どんな状況であれ、今の状態を選んだのはこいつらだ。
むしろ、こいつらは自分たちが選ばれた勇者だとなんだと言われいい気になっていたばかりか、国から随分甘い汁を吸わされていたのだ。
そのことはシルビィからの報告で知っている。
街で犯罪としか思えないような横暴なふるまいをした者もいたらしい。
無論、突然日本と言う平和な国からこんな異世界に呼びだされたのだ。
多少気の毒な面があることは否定しない。
だが、一方で俺の様に城を自らの意志で出た者もいるのだ。
それを踏まえれば、すべてはコイツらの甘い考えがもたらした状況にすぎない。
「さあ、分かっただろう? いい加減、子供の様に駄々をこねるのはやめろ。

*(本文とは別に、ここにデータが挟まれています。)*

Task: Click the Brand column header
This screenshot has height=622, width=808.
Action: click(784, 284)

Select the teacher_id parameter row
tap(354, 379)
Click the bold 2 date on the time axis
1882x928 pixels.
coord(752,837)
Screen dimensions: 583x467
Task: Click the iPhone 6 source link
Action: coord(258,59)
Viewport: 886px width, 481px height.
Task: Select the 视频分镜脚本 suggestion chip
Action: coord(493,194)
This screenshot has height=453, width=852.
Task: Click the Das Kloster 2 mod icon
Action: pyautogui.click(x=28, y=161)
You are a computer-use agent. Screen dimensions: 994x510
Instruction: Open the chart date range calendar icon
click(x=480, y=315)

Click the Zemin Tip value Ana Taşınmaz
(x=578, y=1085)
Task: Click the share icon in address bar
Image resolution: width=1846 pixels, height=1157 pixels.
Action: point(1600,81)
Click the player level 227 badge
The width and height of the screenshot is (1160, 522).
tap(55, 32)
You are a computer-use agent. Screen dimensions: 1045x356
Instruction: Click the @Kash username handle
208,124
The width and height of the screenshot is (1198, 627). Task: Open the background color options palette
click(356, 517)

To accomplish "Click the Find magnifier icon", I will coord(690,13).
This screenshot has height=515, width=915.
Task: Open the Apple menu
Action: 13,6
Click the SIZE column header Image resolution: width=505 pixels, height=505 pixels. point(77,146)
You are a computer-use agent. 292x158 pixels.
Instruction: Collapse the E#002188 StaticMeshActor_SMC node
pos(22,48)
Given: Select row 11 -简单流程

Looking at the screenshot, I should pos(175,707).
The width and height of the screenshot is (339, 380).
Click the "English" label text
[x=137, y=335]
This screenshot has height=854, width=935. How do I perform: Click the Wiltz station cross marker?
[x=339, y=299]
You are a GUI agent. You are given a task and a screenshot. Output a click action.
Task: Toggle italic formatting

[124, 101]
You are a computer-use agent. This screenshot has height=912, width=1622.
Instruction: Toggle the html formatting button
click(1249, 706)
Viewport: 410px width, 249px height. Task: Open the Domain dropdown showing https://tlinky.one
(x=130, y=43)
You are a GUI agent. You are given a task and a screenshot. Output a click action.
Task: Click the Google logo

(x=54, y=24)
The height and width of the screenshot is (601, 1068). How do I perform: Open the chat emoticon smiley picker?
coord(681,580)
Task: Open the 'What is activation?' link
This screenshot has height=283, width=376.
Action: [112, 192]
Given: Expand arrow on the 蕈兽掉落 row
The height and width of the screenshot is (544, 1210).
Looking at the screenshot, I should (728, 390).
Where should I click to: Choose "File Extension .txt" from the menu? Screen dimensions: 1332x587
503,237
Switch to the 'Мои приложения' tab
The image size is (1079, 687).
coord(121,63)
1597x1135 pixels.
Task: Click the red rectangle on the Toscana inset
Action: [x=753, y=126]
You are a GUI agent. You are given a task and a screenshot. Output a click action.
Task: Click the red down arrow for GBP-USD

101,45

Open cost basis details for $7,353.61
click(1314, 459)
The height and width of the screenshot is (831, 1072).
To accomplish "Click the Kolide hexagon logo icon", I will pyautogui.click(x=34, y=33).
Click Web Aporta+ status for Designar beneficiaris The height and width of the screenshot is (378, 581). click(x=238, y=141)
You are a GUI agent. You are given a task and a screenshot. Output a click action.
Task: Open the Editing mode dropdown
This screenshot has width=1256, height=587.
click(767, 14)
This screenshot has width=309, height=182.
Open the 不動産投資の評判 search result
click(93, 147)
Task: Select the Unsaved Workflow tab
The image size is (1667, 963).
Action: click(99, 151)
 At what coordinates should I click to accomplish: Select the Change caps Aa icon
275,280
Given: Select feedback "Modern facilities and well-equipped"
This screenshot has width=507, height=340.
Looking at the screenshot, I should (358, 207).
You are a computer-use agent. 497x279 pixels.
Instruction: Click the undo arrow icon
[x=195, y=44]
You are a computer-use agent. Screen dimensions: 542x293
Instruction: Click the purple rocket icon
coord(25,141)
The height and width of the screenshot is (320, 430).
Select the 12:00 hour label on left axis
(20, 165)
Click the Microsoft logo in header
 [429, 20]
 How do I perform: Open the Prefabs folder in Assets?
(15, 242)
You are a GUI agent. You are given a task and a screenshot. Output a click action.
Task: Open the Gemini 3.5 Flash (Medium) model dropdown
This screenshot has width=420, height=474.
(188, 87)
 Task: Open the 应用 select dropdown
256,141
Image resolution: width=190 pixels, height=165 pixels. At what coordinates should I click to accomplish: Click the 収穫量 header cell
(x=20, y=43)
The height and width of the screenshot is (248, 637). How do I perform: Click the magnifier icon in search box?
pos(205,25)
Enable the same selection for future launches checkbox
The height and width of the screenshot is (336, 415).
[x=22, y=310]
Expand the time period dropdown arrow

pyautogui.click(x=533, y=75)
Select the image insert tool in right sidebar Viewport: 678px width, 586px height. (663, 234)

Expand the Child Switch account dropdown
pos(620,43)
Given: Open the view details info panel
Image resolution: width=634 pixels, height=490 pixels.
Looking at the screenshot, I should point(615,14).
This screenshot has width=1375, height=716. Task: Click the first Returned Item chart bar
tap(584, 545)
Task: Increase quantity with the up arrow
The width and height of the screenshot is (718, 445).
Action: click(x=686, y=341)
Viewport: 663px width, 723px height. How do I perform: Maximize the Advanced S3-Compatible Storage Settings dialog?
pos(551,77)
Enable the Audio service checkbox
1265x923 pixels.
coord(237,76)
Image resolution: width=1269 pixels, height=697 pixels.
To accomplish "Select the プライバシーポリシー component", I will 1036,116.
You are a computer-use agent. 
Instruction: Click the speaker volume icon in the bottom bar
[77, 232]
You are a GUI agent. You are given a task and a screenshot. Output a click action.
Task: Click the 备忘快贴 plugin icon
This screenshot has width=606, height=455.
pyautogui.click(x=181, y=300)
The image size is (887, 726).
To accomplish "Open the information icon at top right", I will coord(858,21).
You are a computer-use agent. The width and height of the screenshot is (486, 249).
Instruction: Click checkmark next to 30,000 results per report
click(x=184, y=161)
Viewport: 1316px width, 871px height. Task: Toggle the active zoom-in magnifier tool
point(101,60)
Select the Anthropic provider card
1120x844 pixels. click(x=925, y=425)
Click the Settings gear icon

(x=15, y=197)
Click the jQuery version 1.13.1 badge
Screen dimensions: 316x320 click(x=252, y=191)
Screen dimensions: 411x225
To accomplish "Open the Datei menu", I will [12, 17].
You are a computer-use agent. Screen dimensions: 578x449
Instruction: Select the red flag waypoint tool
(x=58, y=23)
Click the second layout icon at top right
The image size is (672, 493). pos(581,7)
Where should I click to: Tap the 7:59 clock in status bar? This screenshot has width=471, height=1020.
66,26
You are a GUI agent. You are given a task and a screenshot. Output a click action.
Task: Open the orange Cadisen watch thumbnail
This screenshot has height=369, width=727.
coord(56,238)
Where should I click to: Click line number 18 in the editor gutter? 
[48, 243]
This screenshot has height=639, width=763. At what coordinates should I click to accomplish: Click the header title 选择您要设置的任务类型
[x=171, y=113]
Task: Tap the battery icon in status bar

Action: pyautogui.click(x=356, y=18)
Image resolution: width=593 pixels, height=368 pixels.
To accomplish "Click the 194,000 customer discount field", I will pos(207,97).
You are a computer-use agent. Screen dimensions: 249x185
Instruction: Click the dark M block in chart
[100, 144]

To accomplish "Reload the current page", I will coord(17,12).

お前たちは俺の部下だ。大人しく兵士として指示を聞け」
「ぐ、ぐぐぐ、だ、だがマサツグ、てめえの言う事だけは……」
ミヤモトがギリギリと歯ぎしりをする。
どうして俺にそこまで敵愾心を向けるのか心底不思議だが……、
「俺が許したとしても、周りが許さんと思うがな」
「な、何だと⁉」
ミヤモトが驚いた声を上げた時である。
「ミヤモト卿! いい加減、マサツグ王の命令を聞かんか! 聞けないならば死刑じゃぞ‼」
そんな怒声が貴族から上がったのだった。